55 P.2d 619, 56 Nev. 442, 1936 Nev. LEXIS 10
CourtNevada Supreme Court
DecidedMarch 5, 1936
Docket3093
StatusPublished
Cited by9 cases

This text of 55 P.2d 619 (Wittenberg v. Wittenberg) is published on Counsel Stack Legal Research, covering Nevada Supreme Court primary law. Counsel Stack provides free access to over 12 million legal documents including statutes, case law, regulations, and constitutions.

Bluebook
Wittenberg v. Wittenberg, 55 P.2d 619, 56 Nev. 442, 1936 Nev. LEXIS 10 (Neb. 1936).

Opinion

*446 OPINION

By the Court,

Taber, J.:

Appellant, defendant in the court below, has appealed from a judgment of the Fifth judicial district court, Nye County, granting her husband a decree of divorce upon the ground of willful desertion for a period of more than one year, and from an order denying a new trial.

The parties intermarried at Tonopah on or about the 3d day of May, 1929, and lived together there for about one year. On May 13, 1930, defendant went to her separately owned ranch at Hot Creek, and continued to live there until that property was sold under foreclosure in the spring of 1932. Plaintiff claims that defendant’s going to her ranch and remaining there were contrary to his wishes, and that he tried on a number of occasions to persuade her to return to the home in Tonopah. Defendant, on the other hand, says that her going to the ranch was with the full approval of plaintiff, that he at no time requested her to return to Tonopah, and that he at no time made it possible for her to return there.

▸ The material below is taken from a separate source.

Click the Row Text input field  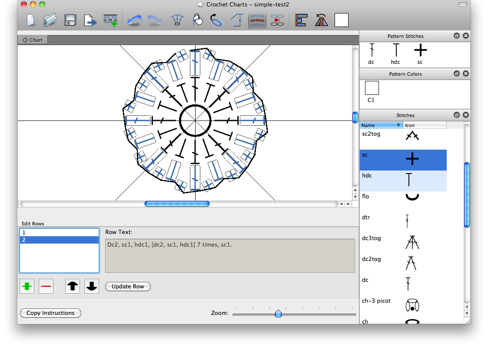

Each of the parties had been married before, and at the time of the marriage in May, 1929, each had children the issue of their previous respective marriages. *447 There are no children the issue of their marriage to each other.

Domestic differences and misunderstandings became more serious as time went on, and in December, 1932, plaintiff sued for divorce upon the ground of desertion. When it became apparent that defendant intended to contest the action, plaintiff amended his complaint to include extreme cruelty as a further ground for divorce. Defendant, in her answer, denied the allegations of desertion and extreme cruelty, and by way of “counter-claim, cross-complaint and ground for affirmative relief” charged desertion, neglect to provide, and extreme cruelty. Her answer and cross - complaint prayed that plaintiff take nothing by his complaint, that she be awarded separate maintenance in the sum of $150 per month, and that she be awarded her costs, including counsel fees.

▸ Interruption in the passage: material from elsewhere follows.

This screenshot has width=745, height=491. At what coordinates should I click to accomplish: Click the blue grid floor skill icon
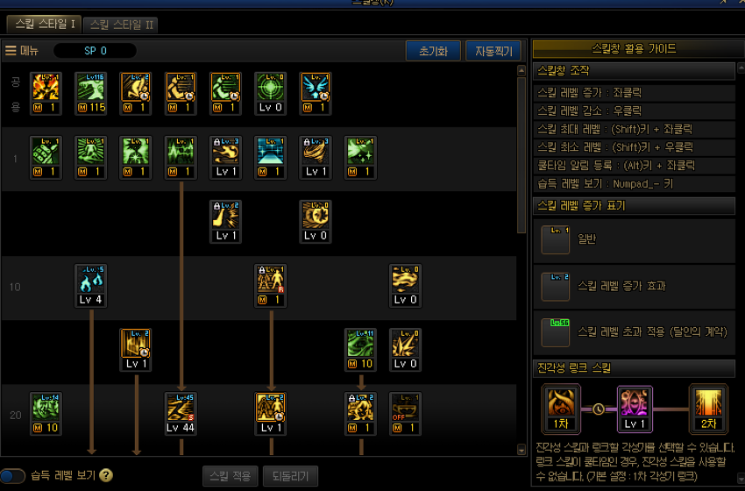pyautogui.click(x=270, y=157)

The case was tried in February, 1934, before the court without a jury, Honorable L. 0. Hawkins, judge of the Sixth judicial district, presiding. Thereafter the court rendered its decision, granting plaintiff a decree of divorce upon the ground of defendant’s willful desertion of plaintiff for more than one year next immediately preceding the commencement of the suit. In said decision the court held that neither party had proved a case of extreme cruelty against the other, and further held that defendant had failed to prove a case either of desertion or failure to provide.

Defendant’s assignments of error are based chiefly upon her contentions (a) that the evidence was insufficient to justify the court’s finding that defendant willfully deserted plaintiff; (b) that it was error for the court to hold that defendant failed to prove a case against plaintiff for desertion; and (c) that the court erred in deciding that defendant did not make out a case against plaintiff for failure to provide the common necessaries of life.

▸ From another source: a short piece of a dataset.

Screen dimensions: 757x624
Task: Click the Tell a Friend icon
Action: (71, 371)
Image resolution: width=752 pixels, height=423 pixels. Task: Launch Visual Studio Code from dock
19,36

The point most urgently stressed by defendant on this appeal is that plaintiff utterly failed to prove that her alleged desertion was against his will and without his consent. As stated in appellant’s reply *448 brief, “Respondent’s failure to produce any evidence whatever that the alleged desertion by appellant was against his will and without his consent is the very gist, root and substance of our appeal.”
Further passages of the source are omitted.